Public funding for CAR-T therapy ciltacabtagene autoleucel for refractory or relapsed multiple myeloma (MM) has moved one step closer with a positive recommendation from the Medical Services Advisory Committee, although price negotiations with the sponsor face ongoing disagreements and delays.

In its third application, sponsor Janssen-Cilag is seeking ciltacabtagene autoleucel (cilta-cel, CARVYKTI) be funded to treat adults with myeloma who have accessed at least four prior lines of therapy, including a proteasome inhibitor (PI), an immunomodulatory agent (IMiD) and an anti-CD38 antibody (5L+ RRMM).

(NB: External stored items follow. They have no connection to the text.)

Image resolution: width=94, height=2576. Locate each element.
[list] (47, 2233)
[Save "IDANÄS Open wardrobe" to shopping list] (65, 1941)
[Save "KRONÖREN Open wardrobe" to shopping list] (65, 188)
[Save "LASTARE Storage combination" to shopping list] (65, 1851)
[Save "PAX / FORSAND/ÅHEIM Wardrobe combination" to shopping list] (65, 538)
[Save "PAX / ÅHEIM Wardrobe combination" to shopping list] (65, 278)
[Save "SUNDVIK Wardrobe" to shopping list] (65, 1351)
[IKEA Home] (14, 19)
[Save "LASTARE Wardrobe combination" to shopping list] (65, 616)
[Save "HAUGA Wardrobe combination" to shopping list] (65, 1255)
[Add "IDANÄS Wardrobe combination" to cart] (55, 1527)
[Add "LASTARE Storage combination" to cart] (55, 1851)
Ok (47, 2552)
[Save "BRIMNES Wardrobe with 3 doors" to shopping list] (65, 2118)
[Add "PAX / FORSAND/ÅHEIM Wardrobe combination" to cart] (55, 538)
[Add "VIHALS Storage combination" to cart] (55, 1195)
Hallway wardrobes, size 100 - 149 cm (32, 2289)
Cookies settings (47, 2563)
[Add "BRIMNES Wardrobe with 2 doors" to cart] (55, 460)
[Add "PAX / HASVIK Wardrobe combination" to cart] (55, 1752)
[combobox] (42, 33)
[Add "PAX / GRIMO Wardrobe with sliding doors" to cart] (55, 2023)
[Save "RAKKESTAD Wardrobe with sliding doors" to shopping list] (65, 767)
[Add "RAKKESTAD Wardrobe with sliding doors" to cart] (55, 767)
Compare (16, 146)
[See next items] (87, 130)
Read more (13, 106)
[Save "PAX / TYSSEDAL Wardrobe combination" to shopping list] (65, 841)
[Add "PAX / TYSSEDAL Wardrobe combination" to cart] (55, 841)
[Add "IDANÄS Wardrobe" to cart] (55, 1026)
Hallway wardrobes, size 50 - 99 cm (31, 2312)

Under its proposal, the B-cell maturation antigen-directed CAR-T cell therapy would be jointly funded as a Highly Specialised Therapy through the National Health Reform Agreement by the federal, state and territory governments.

Already, MSAC has twice deferred its support for the proposal, including last November due to what it described as an unacceptably high and underestimated incremental cost-effectiveness ratio among other “highly uncertain” estimates.

It had also wanted the company to offer a significant price reduction for the treatment that is reported to cost about $500,000.

Alternative way forward

In the latest meeting in April [link here], MSAC supported public funding of the therapy but only via an alternative model to that proposed by Janssen-Cilag that “appropriately managed the clinical, economic and financial uncertainty associated with the public funding” – together with a Risk Sharing Arrangement that “appropriately managed the risk of the applicant’s financial estimates being exceeded”.

In its advice to the Minister for Health Mark Butler, the committee said the sponsor’s proposal limited the number of patients who could receive treatment with cilta-cel in a given funding year to compensate for the high cost of treatment and provide certainty on financial estimates, which “was inequitable and unethical”.

“MSAC noted that if implemented, the proposal would mean that a patient’s eligibility to receive cilta-cel would be influenced by the time of year they were deemed eligible for treatment, meaning that an eligible patient presenting at the beginning of the year had a higher likelihood of receiving the treatment than an eligible patient presenting at the end of the year,” the committee wrote.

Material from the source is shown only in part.